United Nations 2016 Asia Regional Forum on Business and Human Rights in Doha
Vicky Bowman, Director, and Rosie Zhang, Deputy Director, MCRB participated in the United Nations 2016 Asia Regional Forum on Business and Human Rights in Doha, Qatar on 19-20 April.
The full Regional Forum program and speakers can be accessed here. This was the first time that the Regional Forum had been held in Asia.
The discussion on Mega Sporting Events and human rights, which MCRB’s founder organization Institute of Human Rights and Business played a leading role in putting together, bringing in Professor John Ruggie, former Special Representative of the UN Secretary General and Professor at Harvard Kennedy School of Government, was the most well-attended session of the Forum, with strong interest driven by the forthcoming World Cup in Qatar.
Other panel discussions, which involved NGO/civil society, business and state representatives, included human rights in supply chains; the protection of migrant workers; efforts to prevent forced labour; large-scale land investments; the protection of indigenous peoples; the right to privacy on the internet; ways to ensure access to effective remedy when harms occur; and the development of national action plans on business and human rights were discussed intensively in two days among 400 representatives from public, private and civil society from over 30 countries.
Vicky Bowman moderated the panel on ‘Indigenous peoples in Asia in the context of business activities’, drawing on MCRB’s Briefing Paper on Indigenous peoples rights and business in Myanmar. Experiences of safeguarding IPs rights in Papua New Guinea, Malaysia, Indonesia, Philippines, India and Nepal were shared, with a particular focus on whether government legal and institutional frameworks helped or hindered this. Particular examples from Malaysia and Philippines were mentioned in which indigenous peoples’ ‘consent’ was arranged through ‘representatives’ who lacked legitimacy.

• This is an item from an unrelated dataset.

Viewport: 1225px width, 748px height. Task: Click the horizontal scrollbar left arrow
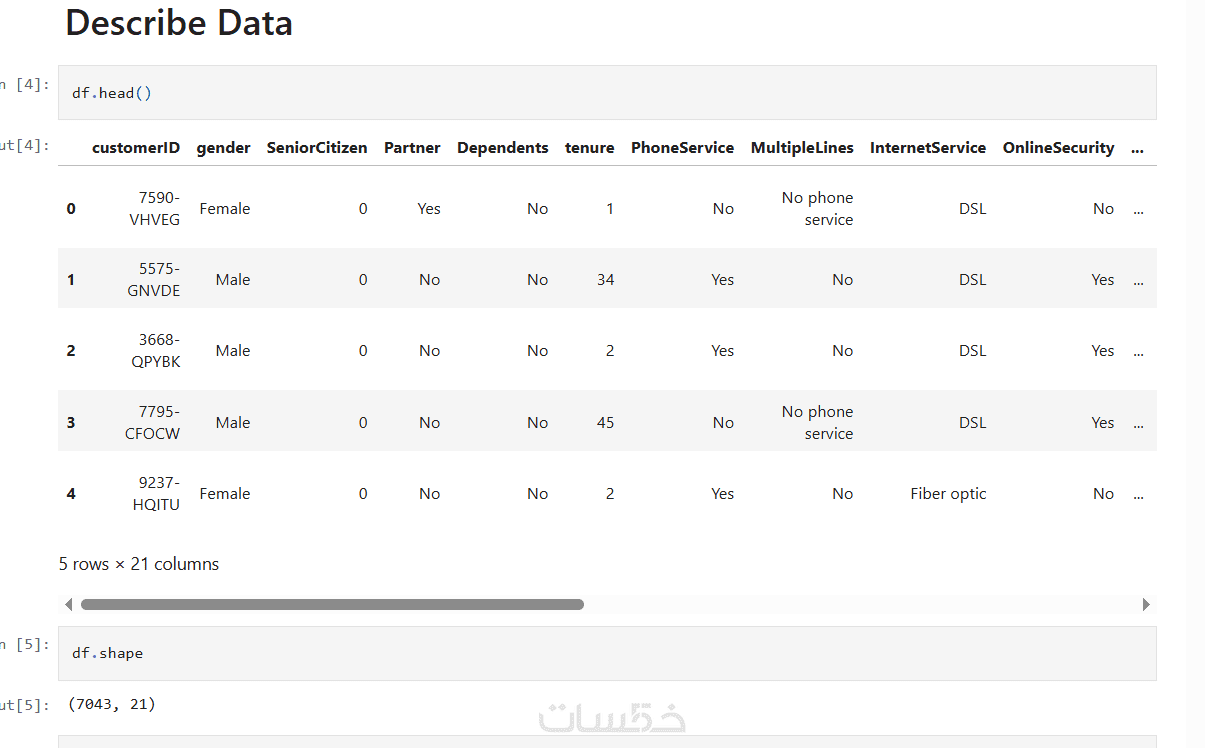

Vicky also spoke on the panel on multistakeholder and sector wide approaches to human rights impact assessment, drawing on MCRB’s SWIAs in oil and gas, tourism and ICT. The findings of the ICT SWIA were also summarised in the session regarding ICT and Human Rights, where Malavika Jayaram of the Centre for Internet and Society summarised current hot topics concerning privacy and the internet in developing countries. Many of these – such as ‘The Tradeoff Fallacy’ - resonated with the findings of MCRB’s ICT SWIA.
Rosie Zhang, Deputy Director of MCRB, acted as one of the four Forum Rapporteurs, reporting back from parallel sessions with key recommendations to address salient business-related human rights issues in Asia. The Gulf Times quoted her as saying 'there is greater necessity to incorporate human rights in the national development goals in some of the underdeveloped countries of the Asean region as such initiatives would eventually contribute to overcome their image as ‘underdeveloped, low-wage countries and cheap labour destinations’”.